WHAT IS REQUIRED: Working line by line, output the entries below exactly as they appear.

[Dataset excerpts]
* * *
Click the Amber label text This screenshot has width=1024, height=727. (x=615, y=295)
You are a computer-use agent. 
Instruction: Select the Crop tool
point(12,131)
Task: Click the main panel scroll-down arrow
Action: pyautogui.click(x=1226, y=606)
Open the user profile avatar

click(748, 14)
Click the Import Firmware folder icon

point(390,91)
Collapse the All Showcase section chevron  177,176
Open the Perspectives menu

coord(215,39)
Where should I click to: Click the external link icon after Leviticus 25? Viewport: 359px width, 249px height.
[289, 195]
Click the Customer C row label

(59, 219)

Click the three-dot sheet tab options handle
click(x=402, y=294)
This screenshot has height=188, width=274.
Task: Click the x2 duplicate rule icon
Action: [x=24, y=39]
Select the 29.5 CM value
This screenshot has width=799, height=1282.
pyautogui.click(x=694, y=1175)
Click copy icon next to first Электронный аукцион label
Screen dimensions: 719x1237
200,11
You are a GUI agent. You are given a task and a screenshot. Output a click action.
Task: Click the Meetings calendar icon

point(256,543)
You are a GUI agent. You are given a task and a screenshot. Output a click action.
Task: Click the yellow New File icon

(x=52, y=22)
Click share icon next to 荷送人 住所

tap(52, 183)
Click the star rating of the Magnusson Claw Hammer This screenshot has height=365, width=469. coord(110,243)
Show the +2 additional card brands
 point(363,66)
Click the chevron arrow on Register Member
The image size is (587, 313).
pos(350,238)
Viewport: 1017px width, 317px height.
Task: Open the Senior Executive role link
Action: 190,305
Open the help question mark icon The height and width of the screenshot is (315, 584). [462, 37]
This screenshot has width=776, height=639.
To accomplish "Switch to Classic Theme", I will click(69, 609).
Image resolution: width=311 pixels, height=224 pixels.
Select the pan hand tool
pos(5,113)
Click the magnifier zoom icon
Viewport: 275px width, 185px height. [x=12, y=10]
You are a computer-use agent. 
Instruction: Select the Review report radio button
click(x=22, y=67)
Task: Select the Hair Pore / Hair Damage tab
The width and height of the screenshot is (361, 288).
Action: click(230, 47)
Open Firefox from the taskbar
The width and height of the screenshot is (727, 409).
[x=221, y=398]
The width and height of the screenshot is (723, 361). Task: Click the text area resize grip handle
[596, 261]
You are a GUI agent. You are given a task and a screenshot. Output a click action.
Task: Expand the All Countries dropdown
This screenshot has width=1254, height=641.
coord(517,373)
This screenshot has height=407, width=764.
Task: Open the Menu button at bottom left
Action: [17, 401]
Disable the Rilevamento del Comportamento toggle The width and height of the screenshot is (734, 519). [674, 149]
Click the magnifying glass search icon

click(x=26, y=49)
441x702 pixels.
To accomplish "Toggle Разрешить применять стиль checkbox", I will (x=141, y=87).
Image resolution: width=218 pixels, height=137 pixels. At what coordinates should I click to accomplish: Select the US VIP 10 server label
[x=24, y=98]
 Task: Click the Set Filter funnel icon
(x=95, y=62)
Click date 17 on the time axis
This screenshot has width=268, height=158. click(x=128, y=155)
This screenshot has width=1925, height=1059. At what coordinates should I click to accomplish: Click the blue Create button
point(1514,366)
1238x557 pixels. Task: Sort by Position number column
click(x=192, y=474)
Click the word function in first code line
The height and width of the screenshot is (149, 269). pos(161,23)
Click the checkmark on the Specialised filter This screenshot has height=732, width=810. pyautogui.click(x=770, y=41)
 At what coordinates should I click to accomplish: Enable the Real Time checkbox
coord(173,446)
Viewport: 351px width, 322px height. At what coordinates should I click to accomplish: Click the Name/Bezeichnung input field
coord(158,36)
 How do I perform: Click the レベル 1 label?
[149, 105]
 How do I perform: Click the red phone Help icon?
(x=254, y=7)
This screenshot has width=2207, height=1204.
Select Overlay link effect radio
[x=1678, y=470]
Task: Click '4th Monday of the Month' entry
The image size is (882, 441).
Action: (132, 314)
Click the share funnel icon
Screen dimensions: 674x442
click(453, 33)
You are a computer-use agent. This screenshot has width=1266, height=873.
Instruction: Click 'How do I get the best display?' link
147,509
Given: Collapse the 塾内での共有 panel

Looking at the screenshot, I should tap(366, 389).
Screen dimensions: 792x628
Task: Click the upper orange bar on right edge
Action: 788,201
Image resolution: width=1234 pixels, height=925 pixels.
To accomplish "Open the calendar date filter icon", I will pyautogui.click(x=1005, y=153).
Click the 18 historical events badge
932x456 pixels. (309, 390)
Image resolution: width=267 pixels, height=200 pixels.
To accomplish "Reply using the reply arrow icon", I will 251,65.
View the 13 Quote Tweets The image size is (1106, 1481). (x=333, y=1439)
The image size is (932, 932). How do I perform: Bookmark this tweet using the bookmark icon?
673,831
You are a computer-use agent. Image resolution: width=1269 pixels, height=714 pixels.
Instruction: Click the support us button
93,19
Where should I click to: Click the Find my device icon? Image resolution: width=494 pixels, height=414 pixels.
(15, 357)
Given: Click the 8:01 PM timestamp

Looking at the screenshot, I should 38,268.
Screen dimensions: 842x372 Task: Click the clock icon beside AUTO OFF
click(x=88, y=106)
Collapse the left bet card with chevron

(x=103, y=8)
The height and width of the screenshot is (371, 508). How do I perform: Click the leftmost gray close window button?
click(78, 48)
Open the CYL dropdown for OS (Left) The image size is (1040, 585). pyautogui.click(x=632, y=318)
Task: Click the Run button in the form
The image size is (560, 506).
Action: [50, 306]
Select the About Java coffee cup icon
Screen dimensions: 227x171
* * *
YOUR SOLUTION:
Click the Amber label text This screenshot has width=1024, height=727. (x=615, y=295)
You are a computer-use agent. 
Instruction: Select the Crop tool
point(12,131)
Task: Click the main panel scroll-down arrow
Action: pyautogui.click(x=1226, y=606)
Open the user profile avatar

click(748, 14)
Click the Import Firmware folder icon

point(390,91)
Collapse the All Showcase section chevron  177,176
Open the Perspectives menu

coord(215,39)
Where should I click to: Click the external link icon after Leviticus 25? Viewport: 359px width, 249px height.
[289, 195]
Click the Customer C row label

(59, 219)

Click the three-dot sheet tab options handle
click(x=402, y=294)
This screenshot has height=188, width=274.
Task: Click the x2 duplicate rule icon
Action: [x=24, y=39]
Select the 29.5 CM value
This screenshot has width=799, height=1282.
pyautogui.click(x=694, y=1175)
Click copy icon next to first Электронный аукцион label
Screen dimensions: 719x1237
200,11
You are a GUI agent. You are given a task and a screenshot. Output a click action.
Task: Click the Meetings calendar icon

point(256,543)
You are a GUI agent. You are given a task and a screenshot. Output a click action.
Task: Click the yellow New File icon

(x=52, y=22)
Click share icon next to 荷送人 住所

tap(52, 183)
Click the star rating of the Magnusson Claw Hammer This screenshot has height=365, width=469. coord(110,243)
Show the +2 additional card brands
 point(363,66)
Click the chevron arrow on Register Member
The image size is (587, 313).
pos(350,238)
Viewport: 1017px width, 317px height.
Task: Open the Senior Executive role link
Action: 190,305
Open the help question mark icon The height and width of the screenshot is (315, 584). [462, 37]
This screenshot has width=776, height=639.
To accomplish "Switch to Classic Theme", I will click(69, 609).
Image resolution: width=311 pixels, height=224 pixels.
Select the pan hand tool
pos(5,113)
Click the magnifier zoom icon
Viewport: 275px width, 185px height. [x=12, y=10]
You are a computer-use agent. 
Instruction: Select the Review report radio button
click(x=22, y=67)
Task: Select the Hair Pore / Hair Damage tab
The width and height of the screenshot is (361, 288).
Action: click(230, 47)
Open Firefox from the taskbar
The width and height of the screenshot is (727, 409).
[x=221, y=398]
The width and height of the screenshot is (723, 361). Task: Click the text area resize grip handle
[596, 261]
You are a GUI agent. You are given a task and a screenshot. Output a click action.
Task: Expand the All Countries dropdown
This screenshot has width=1254, height=641.
coord(517,373)
This screenshot has height=407, width=764.
Task: Open the Menu button at bottom left
Action: [17, 401]
Disable the Rilevamento del Comportamento toggle The width and height of the screenshot is (734, 519). [674, 149]
Click the magnifying glass search icon

click(x=26, y=49)
441x702 pixels.
To accomplish "Toggle Разрешить применять стиль checkbox", I will (x=141, y=87).
Image resolution: width=218 pixels, height=137 pixels. At what coordinates should I click to accomplish: Select the US VIP 10 server label
[x=24, y=98]
 Task: Click the Set Filter funnel icon
(x=95, y=62)
Click date 17 on the time axis
This screenshot has width=268, height=158. click(x=128, y=155)
This screenshot has width=1925, height=1059. At what coordinates should I click to accomplish: Click the blue Create button
point(1514,366)
1238x557 pixels. Task: Sort by Position number column
click(x=192, y=474)
Click the word function in first code line
The height and width of the screenshot is (149, 269). pos(161,23)
Click the checkmark on the Specialised filter This screenshot has height=732, width=810. pyautogui.click(x=770, y=41)
 At what coordinates should I click to accomplish: Enable the Real Time checkbox
coord(173,446)
Viewport: 351px width, 322px height. At what coordinates should I click to accomplish: Click the Name/Bezeichnung input field
coord(158,36)
 How do I perform: Click the レベル 1 label?
[149, 105]
 How do I perform: Click the red phone Help icon?
(x=254, y=7)
This screenshot has width=2207, height=1204.
Select Overlay link effect radio
[x=1678, y=470]
Task: Click '4th Monday of the Month' entry
The image size is (882, 441).
Action: (132, 314)
Click the share funnel icon
Screen dimensions: 674x442
click(453, 33)
You are a computer-use agent. This screenshot has width=1266, height=873.
Instruction: Click 'How do I get the best display?' link
147,509
Given: Collapse the 塾内での共有 panel

Looking at the screenshot, I should tap(366, 389).
Screen dimensions: 792x628
Task: Click the upper orange bar on right edge
Action: 788,201
Image resolution: width=1234 pixels, height=925 pixels.
To accomplish "Open the calendar date filter icon", I will pyautogui.click(x=1005, y=153).
Click the 18 historical events badge
932x456 pixels. (309, 390)
Image resolution: width=267 pixels, height=200 pixels.
To accomplish "Reply using the reply arrow icon", I will 251,65.
View the 13 Quote Tweets The image size is (1106, 1481). (x=333, y=1439)
The image size is (932, 932). How do I perform: Bookmark this tweet using the bookmark icon?
673,831
You are a computer-use agent. Image resolution: width=1269 pixels, height=714 pixels.
Instruction: Click the support us button
93,19
Where should I click to: Click the Find my device icon? Image resolution: width=494 pixels, height=414 pixels.
(15, 357)
Given: Click the 8:01 PM timestamp

Looking at the screenshot, I should 38,268.
Screen dimensions: 842x372 Task: Click the clock icon beside AUTO OFF
click(x=88, y=106)
Collapse the left bet card with chevron

(x=103, y=8)
The height and width of the screenshot is (371, 508). How do I perform: Click the leftmost gray close window button?
click(78, 48)
Open the CYL dropdown for OS (Left) The image size is (1040, 585). pyautogui.click(x=632, y=318)
Task: Click the Run button in the form
The image size is (560, 506).
Action: [50, 306]
Select the About Java coffee cup icon
Screen dimensions: 227x171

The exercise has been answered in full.